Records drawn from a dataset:
+ + + + +

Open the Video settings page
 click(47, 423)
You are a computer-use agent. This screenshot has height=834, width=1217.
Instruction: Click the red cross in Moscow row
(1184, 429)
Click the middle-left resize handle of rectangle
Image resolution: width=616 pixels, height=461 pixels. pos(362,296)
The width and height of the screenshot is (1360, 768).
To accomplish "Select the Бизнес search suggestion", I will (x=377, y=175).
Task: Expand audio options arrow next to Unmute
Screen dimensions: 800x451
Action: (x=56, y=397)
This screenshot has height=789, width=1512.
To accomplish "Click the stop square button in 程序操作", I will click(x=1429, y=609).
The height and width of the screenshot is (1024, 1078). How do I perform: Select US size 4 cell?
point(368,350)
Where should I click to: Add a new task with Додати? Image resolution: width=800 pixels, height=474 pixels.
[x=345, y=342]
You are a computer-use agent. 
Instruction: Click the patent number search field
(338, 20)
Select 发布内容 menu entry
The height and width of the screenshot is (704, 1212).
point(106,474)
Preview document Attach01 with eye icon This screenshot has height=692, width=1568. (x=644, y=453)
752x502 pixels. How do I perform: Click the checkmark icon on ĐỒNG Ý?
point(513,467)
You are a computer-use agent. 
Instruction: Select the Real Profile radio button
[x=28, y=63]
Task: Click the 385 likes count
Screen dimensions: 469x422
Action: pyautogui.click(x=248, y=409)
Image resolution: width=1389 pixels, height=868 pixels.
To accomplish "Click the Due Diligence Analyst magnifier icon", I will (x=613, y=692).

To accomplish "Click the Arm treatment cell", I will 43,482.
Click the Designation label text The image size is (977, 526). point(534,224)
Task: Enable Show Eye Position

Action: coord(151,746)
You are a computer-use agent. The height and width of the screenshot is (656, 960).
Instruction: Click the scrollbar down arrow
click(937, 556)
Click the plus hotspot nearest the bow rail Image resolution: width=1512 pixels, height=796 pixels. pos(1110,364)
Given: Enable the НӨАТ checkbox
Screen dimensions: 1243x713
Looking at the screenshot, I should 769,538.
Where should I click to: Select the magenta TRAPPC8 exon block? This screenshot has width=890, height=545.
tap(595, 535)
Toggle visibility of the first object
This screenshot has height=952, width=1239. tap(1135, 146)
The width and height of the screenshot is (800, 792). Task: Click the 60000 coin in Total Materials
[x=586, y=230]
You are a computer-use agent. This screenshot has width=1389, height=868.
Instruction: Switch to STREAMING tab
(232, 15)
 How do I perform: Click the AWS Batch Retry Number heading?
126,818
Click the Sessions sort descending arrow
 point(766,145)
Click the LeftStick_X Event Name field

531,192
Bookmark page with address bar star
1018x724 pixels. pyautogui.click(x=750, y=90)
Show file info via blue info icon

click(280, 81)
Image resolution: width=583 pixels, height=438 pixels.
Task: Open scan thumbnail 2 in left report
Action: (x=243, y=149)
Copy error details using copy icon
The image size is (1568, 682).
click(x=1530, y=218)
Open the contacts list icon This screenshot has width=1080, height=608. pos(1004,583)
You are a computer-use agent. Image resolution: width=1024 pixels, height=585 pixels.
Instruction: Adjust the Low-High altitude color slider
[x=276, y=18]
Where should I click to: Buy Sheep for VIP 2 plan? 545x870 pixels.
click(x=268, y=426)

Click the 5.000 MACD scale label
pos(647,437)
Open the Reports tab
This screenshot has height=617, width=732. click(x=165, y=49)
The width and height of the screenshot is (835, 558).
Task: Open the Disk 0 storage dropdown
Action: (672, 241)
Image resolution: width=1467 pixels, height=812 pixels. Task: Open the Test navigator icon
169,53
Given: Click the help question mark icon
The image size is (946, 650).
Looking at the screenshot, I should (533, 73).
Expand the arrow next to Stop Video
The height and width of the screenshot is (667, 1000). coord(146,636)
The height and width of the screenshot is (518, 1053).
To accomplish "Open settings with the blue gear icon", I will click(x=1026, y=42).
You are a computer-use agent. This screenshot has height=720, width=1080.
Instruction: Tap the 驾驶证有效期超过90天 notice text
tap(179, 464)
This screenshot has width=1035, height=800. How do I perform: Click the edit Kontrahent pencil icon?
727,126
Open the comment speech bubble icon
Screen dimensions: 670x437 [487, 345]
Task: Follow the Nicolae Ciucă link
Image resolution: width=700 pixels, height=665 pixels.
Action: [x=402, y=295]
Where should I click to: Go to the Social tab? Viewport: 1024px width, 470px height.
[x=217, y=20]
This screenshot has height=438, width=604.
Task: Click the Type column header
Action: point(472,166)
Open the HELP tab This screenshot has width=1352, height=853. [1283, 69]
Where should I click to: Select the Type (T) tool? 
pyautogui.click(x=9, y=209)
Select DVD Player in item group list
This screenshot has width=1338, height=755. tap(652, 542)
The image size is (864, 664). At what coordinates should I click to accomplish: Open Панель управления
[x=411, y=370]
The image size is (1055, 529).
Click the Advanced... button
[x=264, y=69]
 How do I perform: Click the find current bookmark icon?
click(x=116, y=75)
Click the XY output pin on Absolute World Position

+ + + + +

Above are the records; from them, give again exactly the lines from the one containing "Preview document Attach01" through the one containing "has width=1389, height=868.", both included.

- [SOLUTION TO THIS PROBLEM]
Preview document Attach01 with eye icon This screenshot has height=692, width=1568. (x=644, y=453)
752x502 pixels. How do I perform: Click the checkmark icon on ĐỒNG Ý?
point(513,467)
You are a computer-use agent. 
Instruction: Select the Real Profile radio button
[x=28, y=63]
Task: Click the 385 likes count
Screen dimensions: 469x422
Action: pyautogui.click(x=248, y=409)
Image resolution: width=1389 pixels, height=868 pixels.
To accomplish "Click the Due Diligence Analyst magnifier icon", I will (x=613, y=692).

To accomplish "Click the Arm treatment cell", I will 43,482.
Click the Designation label text The image size is (977, 526). point(534,224)
Task: Enable Show Eye Position

Action: coord(151,746)
You are a computer-use agent. The height and width of the screenshot is (656, 960).
Instruction: Click the scrollbar down arrow
click(937, 556)
Click the plus hotspot nearest the bow rail Image resolution: width=1512 pixels, height=796 pixels. pos(1110,364)
Given: Enable the НӨАТ checkbox
Screen dimensions: 1243x713
Looking at the screenshot, I should 769,538.
Where should I click to: Select the magenta TRAPPC8 exon block? This screenshot has width=890, height=545.
tap(595, 535)
Toggle visibility of the first object
This screenshot has height=952, width=1239. tap(1135, 146)
The width and height of the screenshot is (800, 792). Task: Click the 60000 coin in Total Materials
[x=586, y=230]
You are a computer-use agent. This screenshot has width=1389, height=868.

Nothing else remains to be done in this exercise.